The health of the nation's biggest bank, Commonwealth Bank of Australia, will be revealed on Wednesday when it releases full-year results; JP Morgan analyst Scott Manning is tipping full-year cash earnings of $9.4 billion.
But behind that headline number Manning expects CBA's net interest margin – the difference between what a bank charges to borrowers and pays to its lenders, a key driver of profit – to contract by 3 basis points in the second half, to 2.03 per cent. Morgan Stanley's Richard Wiles forecasts CBA's profit in the June half will fall 2 per cent compared with the December half, to $4.7 billion – with skinnier margins a key reason.
Indeed, bank net interest margins are on a long-term downward trajectory: NIMs were above 3 per cent 15 years ago but now just sit above 2 per cent, according to figures released this week by the RBA.
Banks are also facing a contraction in return on equity, a function of bad debts increasing to more normal levels and with regulatory changes. These include requirements to carry higher levels of more expensive equity capital against mortgages, a recommendation emanating from the financial system inquiry; and a new global rule known as the "net stable funding ratio", which requires banks to fund their loans with more longer-term deposits, which are also more expensive to raise.

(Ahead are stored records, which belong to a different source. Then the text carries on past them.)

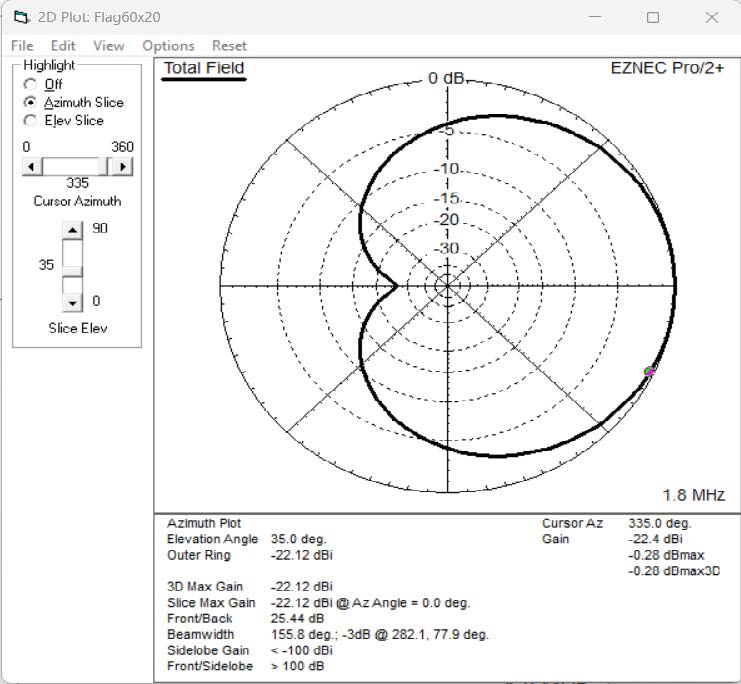Open the View menu
The width and height of the screenshot is (741, 684).
(x=108, y=45)
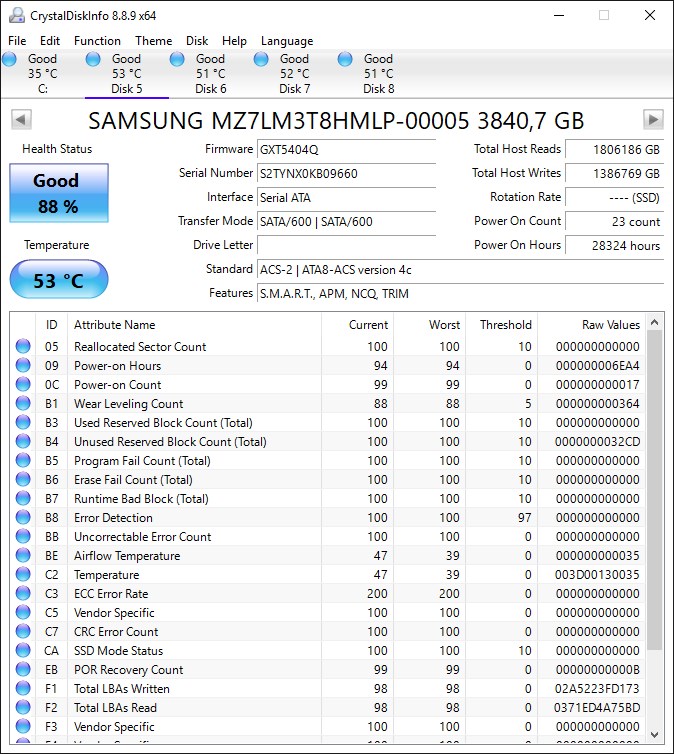674x754 pixels.
Task: Click the next disk right arrow
Action: pyautogui.click(x=653, y=119)
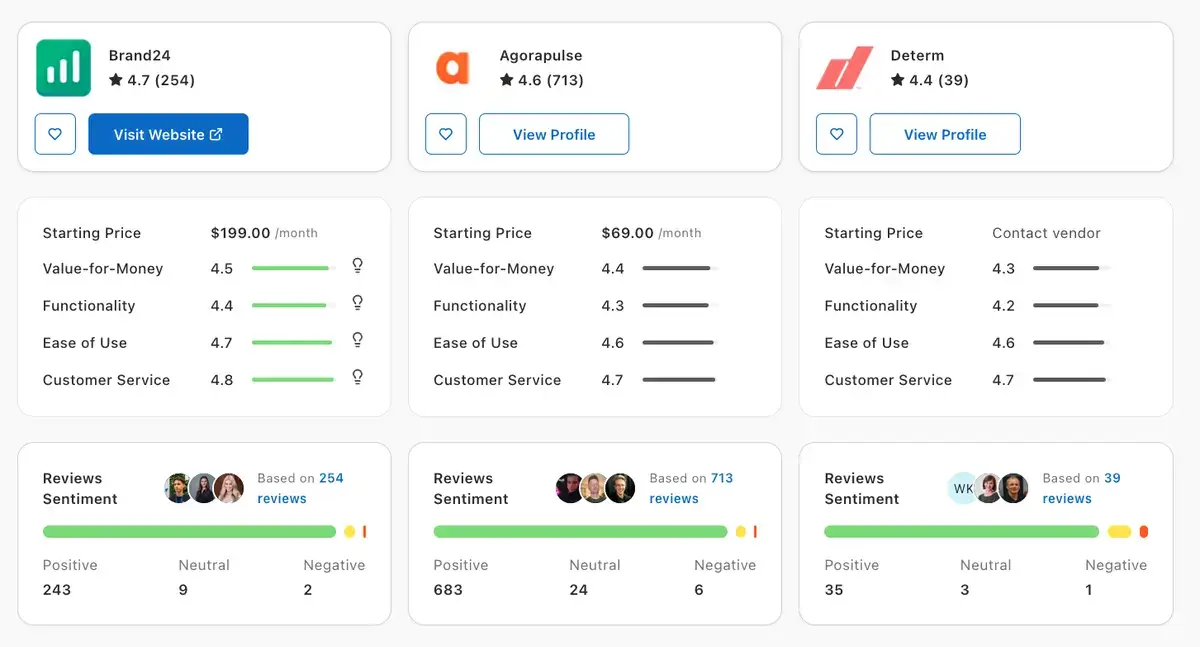The width and height of the screenshot is (1200, 647).
Task: Save Determ using the heart button
Action: tap(837, 134)
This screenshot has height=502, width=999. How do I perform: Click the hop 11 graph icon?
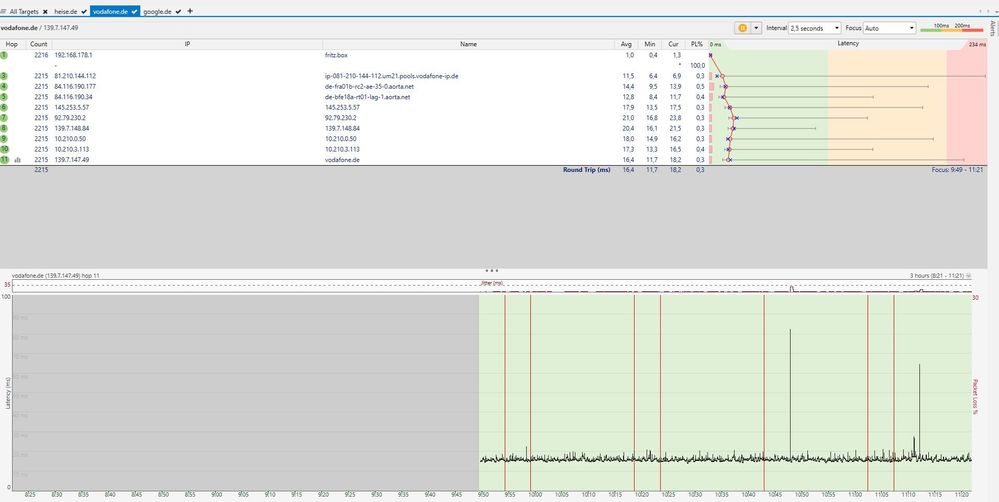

Wiles reckons "higher funding costs are an emerging margin headwind" for the banks, and moves by the banks this week to lift interest rates paid on some term deposits "reflects a need to lengthen the duration of funding ahead of the introduction of the net stable funding ratio requirement in January 2018".
Complex dynamics
As Westpac chief executive Brian Hartzer argued this week, more expensive deposits along with elevated costs for funding raised in offshore markets were the key driver for holding back part of the RBA cut from borrowers this week.
One indicator of short-term wholesale funding costs, the BBSW-OIS spread, traded at an average of 30 basis points for the six months to June compared to 25 basis points for the six months to December 2015, although it has narrowed in the past month.
Westpac's cost of short-term wholesale funding in international markets is now about 15 basis points higher than the level of a year ago, while the bank is now paying about 100 basis points above wholesale interest rates for term deposits compared to 35 basis points in July last year.
It remains to be seen whether having the CEOs of the major banks come to Canberra at least once a year to explain themselves to the House of Economics Standing Committee on Economics will help politicians understand the complex dynamics of bank funding markets.
Clime's Abernathy says the government "needs to protect, instruct and navigate our banks and stop making mindless comments about pricing".
"I am not saying the banks aren't without criticism. They are in a competitive market and need to be regulated but they don't need to be abused," he says.
"The government needs to understand there is a recapitalisation of banks occurring and it is important banks remain strong and viable. You don't want to go anywhere else than having a viable and strong financial system. It is in everyone's interest in this country. If banks make profits and pay tax, the government will get that revenue - and they can spend it on public services."